Copy out the part of the listing that opens with the line containing "Screen dimensions: 1129x721" and closes with the line containing "Select the 数值下限 cell 17.8 in row 47", both of those lines included. Reproduce it word for word, leaving the pictures out.

Stored records:
----

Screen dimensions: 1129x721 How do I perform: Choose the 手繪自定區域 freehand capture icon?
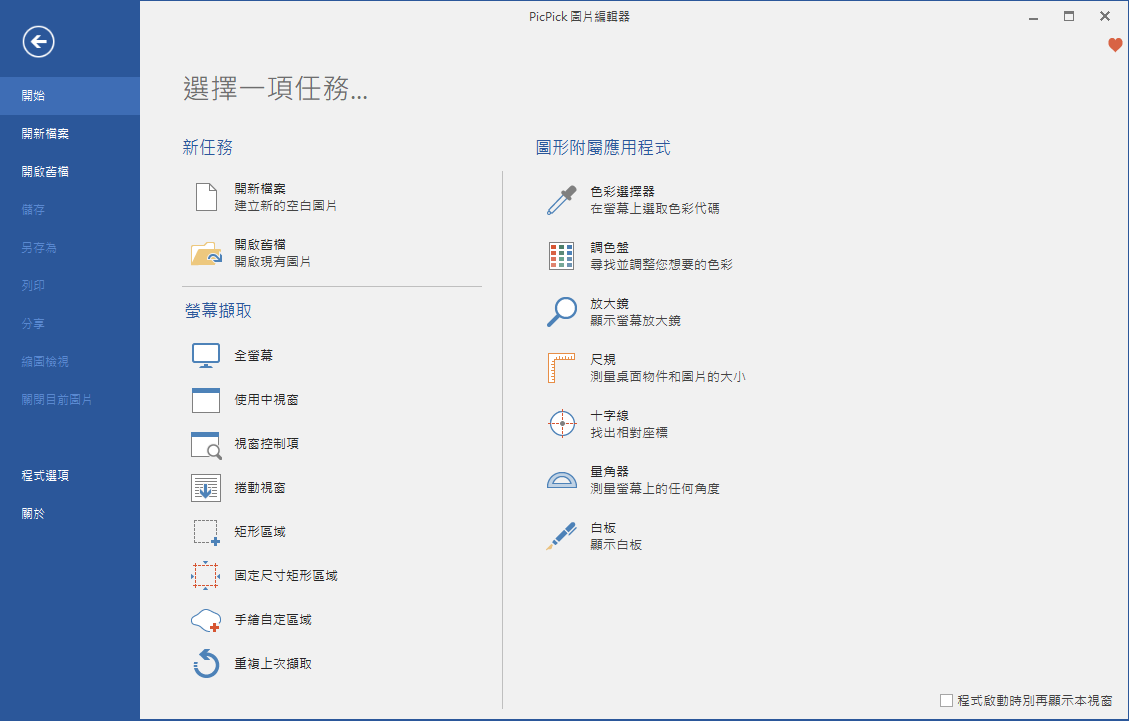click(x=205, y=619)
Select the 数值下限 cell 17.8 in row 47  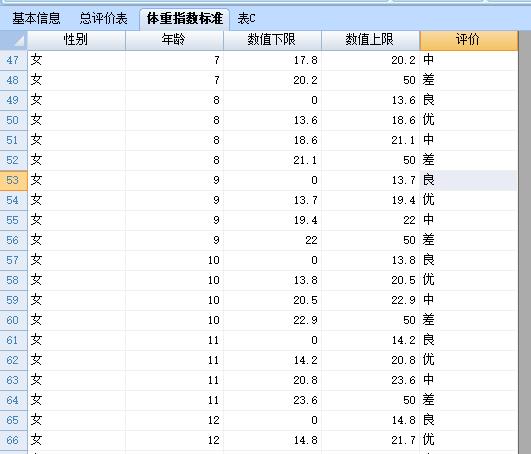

----

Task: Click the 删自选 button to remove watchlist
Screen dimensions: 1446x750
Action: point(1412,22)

----

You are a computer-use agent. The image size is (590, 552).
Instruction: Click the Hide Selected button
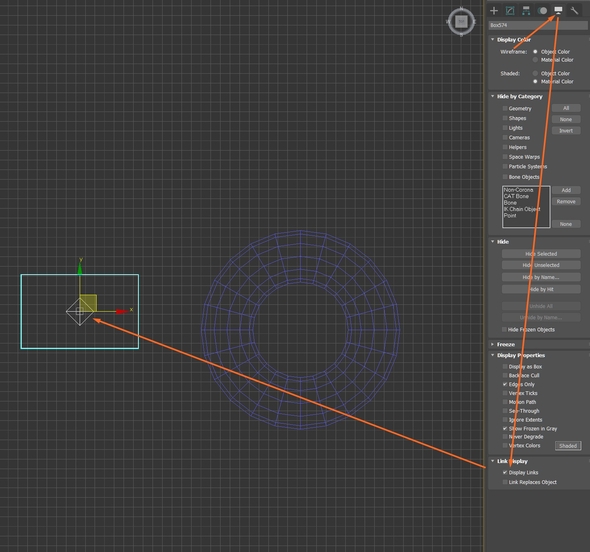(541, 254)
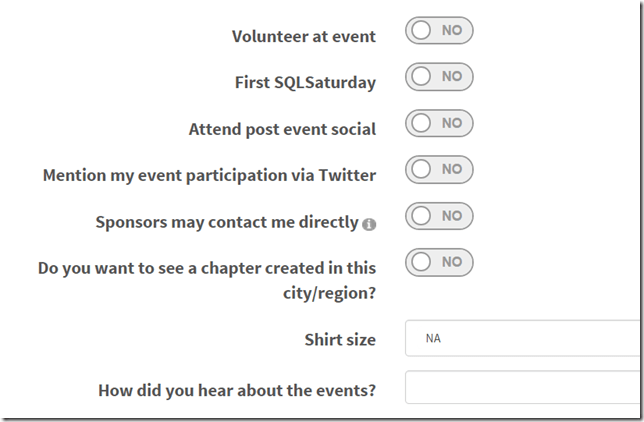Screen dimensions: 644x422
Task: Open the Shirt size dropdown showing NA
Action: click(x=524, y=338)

----

Correct result:
Screen dimensions: 1129x721 How do I perform: Choose the 手繪自定區域 freehand capture icon?
click(x=205, y=619)
Select the 数值下限 cell 17.8 in row 47  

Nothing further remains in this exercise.